Investors shrugged off reports that North Korea had likely launched a nuclear test during Tokyo's midday break, although stocks pared gains slightly through the afternoon as the yen dropped back below 94 to the dollar from a 33-month high of 94.42.
The benchmark rose 1.9% to 11,369.12, within reach of a 33-month high of 11,498.42 struck last Wednesday. The benchmark has risen 31% since mid-November.
"The upward trend in Japanese stocks provided a tailwind to the securities sector on hopes that the rallies would bolster their commission income," said Yuya Tsuchida, a strategist at Toyo Securities.
The securities sector was the best-performing sector on the main board, propelled up 4.7% as Nomura Holdings soared 5.5% in heavy trade and Daiwa Securities Group jumped 4%.

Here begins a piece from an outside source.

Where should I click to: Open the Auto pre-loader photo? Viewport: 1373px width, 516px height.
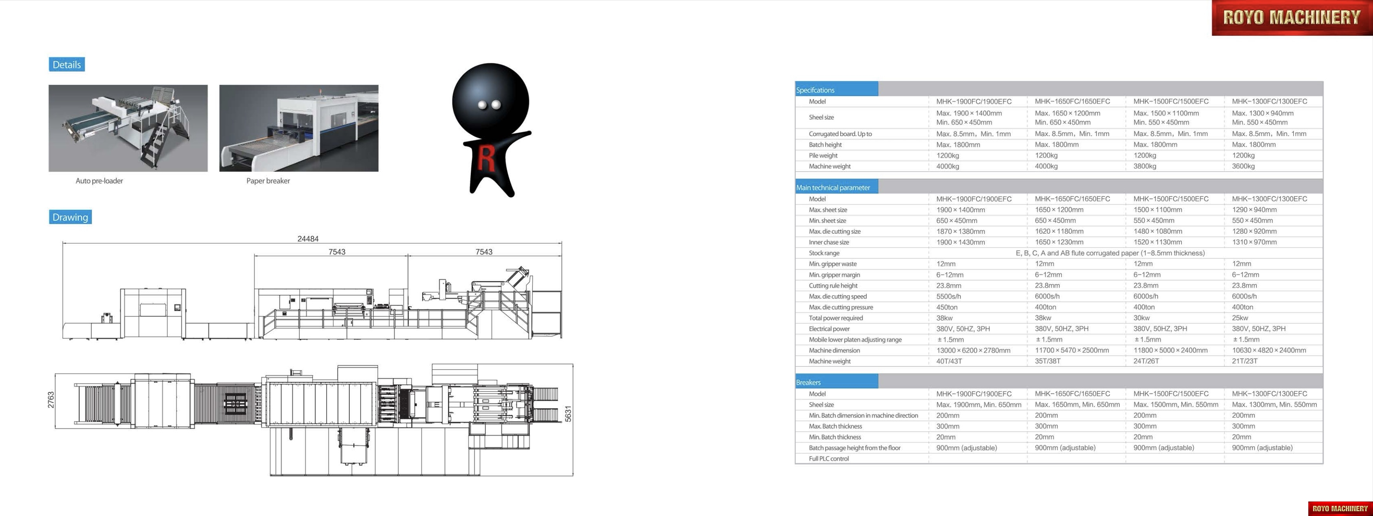[x=128, y=128]
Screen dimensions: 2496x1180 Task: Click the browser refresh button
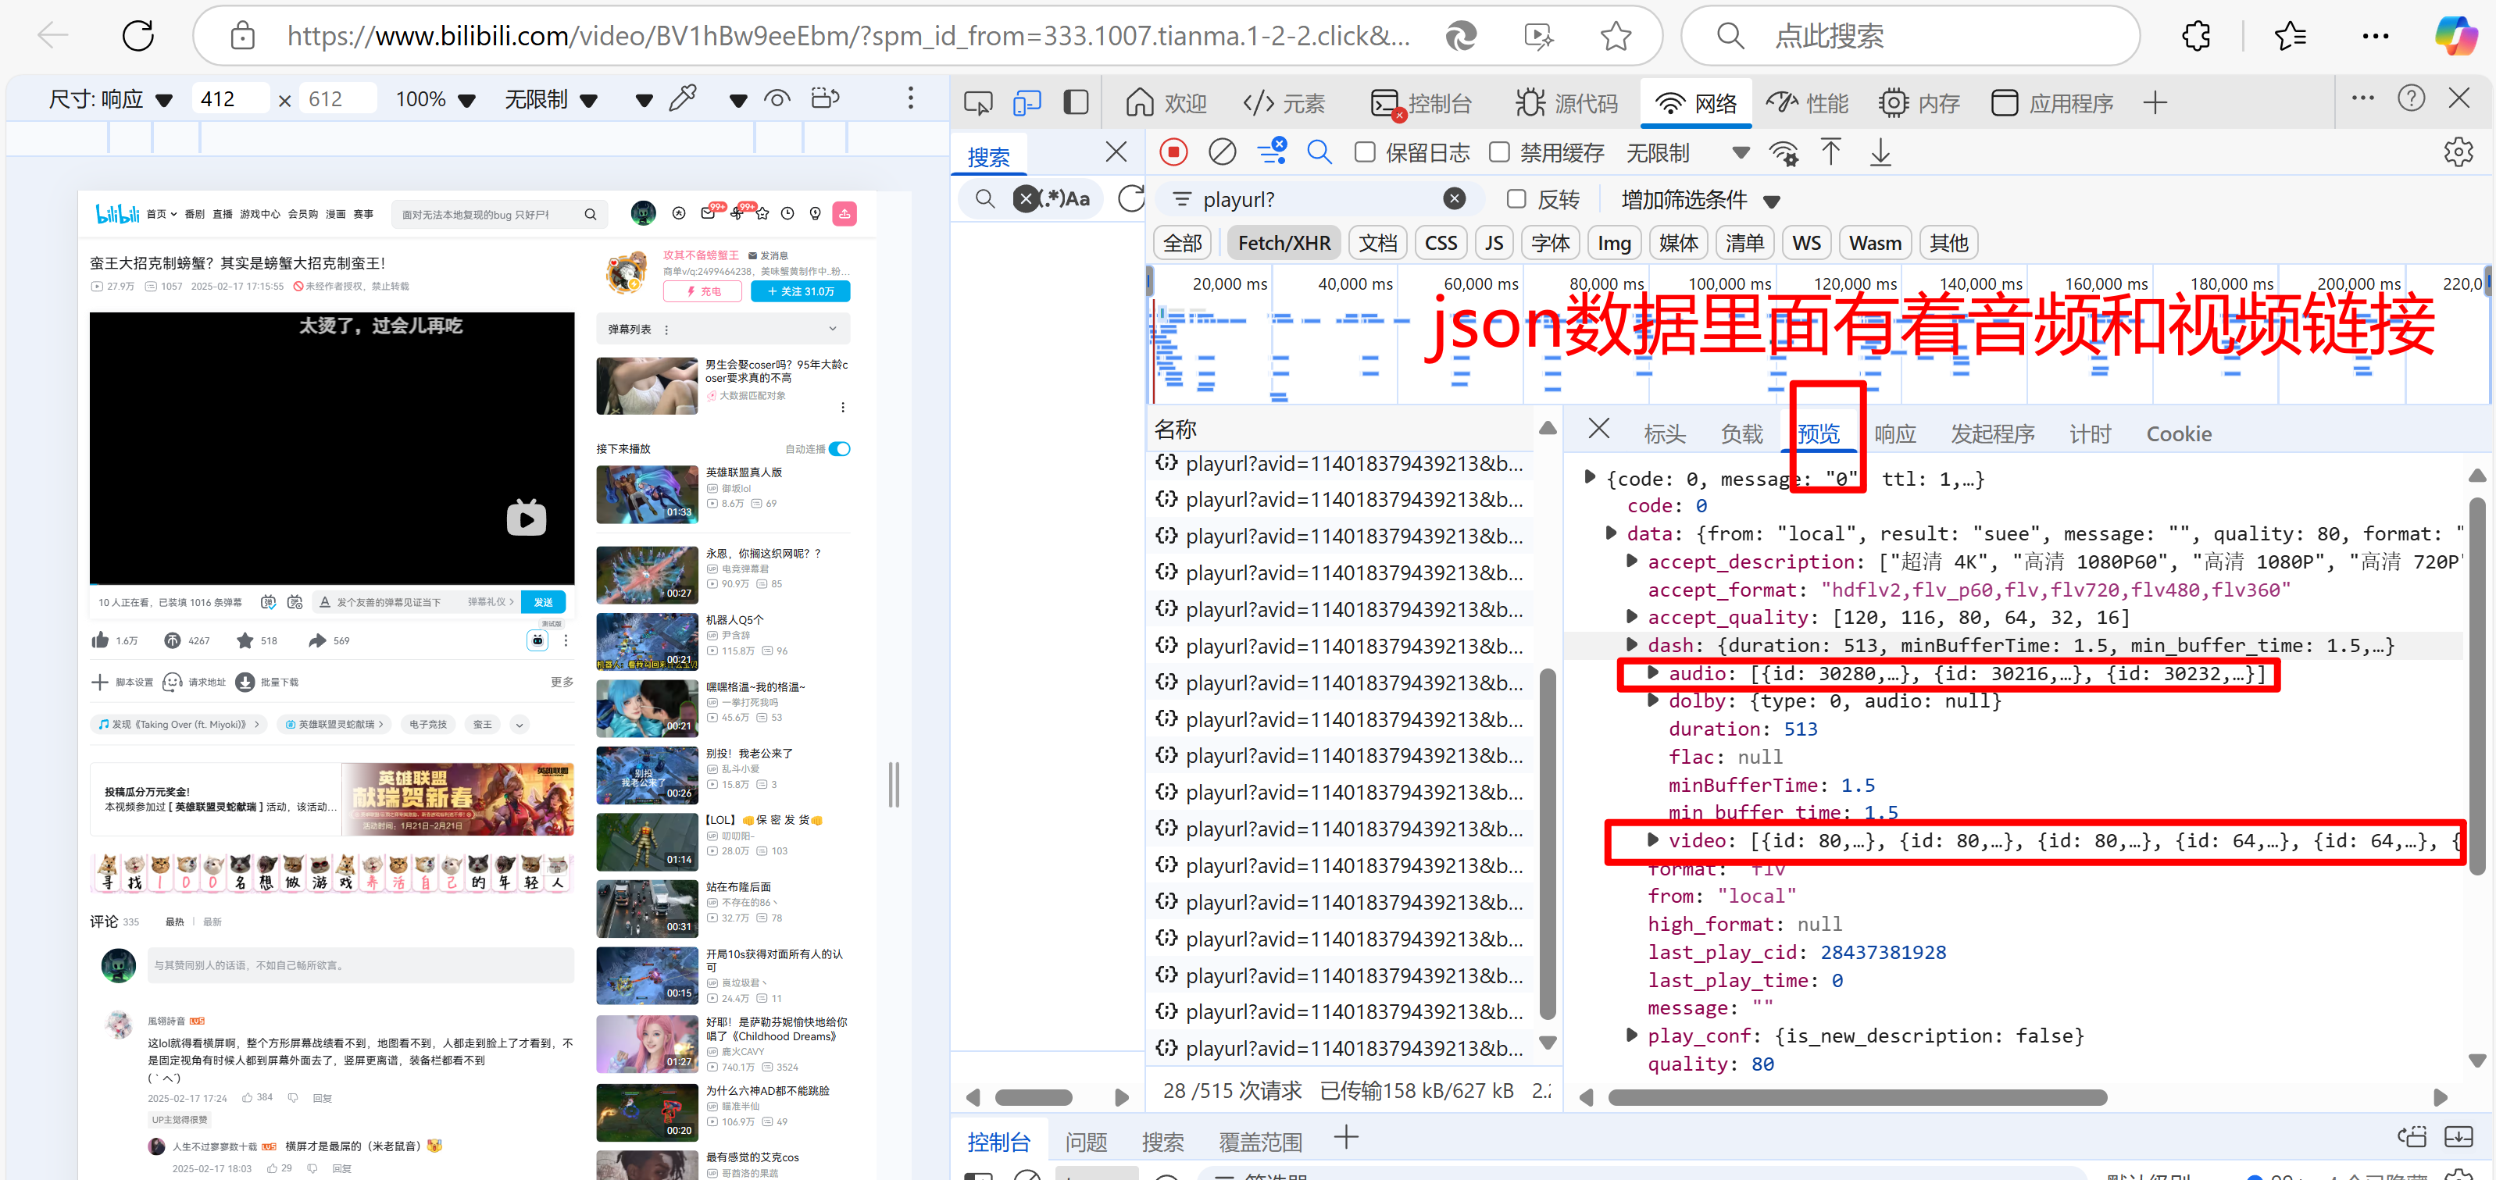coord(139,36)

The banking sector was next in line, rising 2.8% thanks to Mizuho Financial Group Inc and Sumitomo Mitsui Financial Group Inc gaining 4.8% and 3.5%, respectively, in heavy trade.
Japan's aggressive expansionary monetary policies have sharply weakened the yen in recent months, prompting concerns in Europe and the United States.
With finance ministers from the Group of 20 nations scheduled to meet this week, investors betting on a weaker yen were relieved after US Treasury Undersecretary Lael Brainard said Washington supports Japanese efforts to end deflation and reinvigorate growth.
"Her comments gave confidence to the market. It was surprising, and was taken as the Obama administration giving a green light to 'Abenomics'," said Takuya Takahashi, a market analyst at Daiwa Securities, adding that he expects the Nikkei to remain strong this week.
However, Brainard also said that it was important to abide by the G7's commitment to floating exchange rates that reflect market forces.
Japanese ministers and government officials have repeatedly vocalised their desired levels for the exchange rate. Japan's economy minister, Akira Amari, was quoted by media as saying on Saturday that the government will increase economic efforts to help the Nikkei reach 13,000 by the end of March, 14% above its current level.
Analysts said that the yen looks set to stay under pressure on expectations that Prime Minister Shinzo Abe will endorse a far more dovish Bank of Japan regime when the current leadership's term ends next month.
The BOJ, which last month adopted a 2% inflation target as a sign of its commitment to fight deflation and announced a shift to "open-ended" asset buying, is expected to refrain from taking fresh easing steps at its two-day meeting beginning Wednesday.
Isuzu, Nissan underperform
While exporters across the board have seen sharp gains over the past three months as the yen has softened, prompting expectations of increased overseas revenues once repatriated, a mixed earnings season has left investors more discriminating.
"There is now a clearer difference between companies that were just bought on speculation of higher earnings and those that are actually showing signs of promise," said Masato Futoi, head of cash equity trading at Tokai Tokyo Securities, adding that there is still room for the latter to be bought.
Toyota Motor Corp, which attributed its profit forecast hike to the weak yen last week, gained as much as 3.2% to top the 5,000 yen level for the first time since August 2008, before paring gains to end 0.5% up. That left it 60% higher than in mid-November, almost double the Nikkei's gain in the same period.
Meanwhile, shares of Canon Inc, which derives 80% of its sales abroad, advanced 2.2%.
On the other hand, Nissan Motor Co lost 3.8% after it bucked the optimistic trend among other Japanese carmakers by leaving its annual profit forecast unchanged as sluggish sales weighed on its bottom line.
Likewise, Isuzu Motors Co Ltd sagged 6.7% after the automaker retained its operating profit and sales forecast for the year ending March 31.
The broader Topix gained 1.2% to 968.50 in relatively active trade, with 4.12 billion shares changing hands, less than any day last week.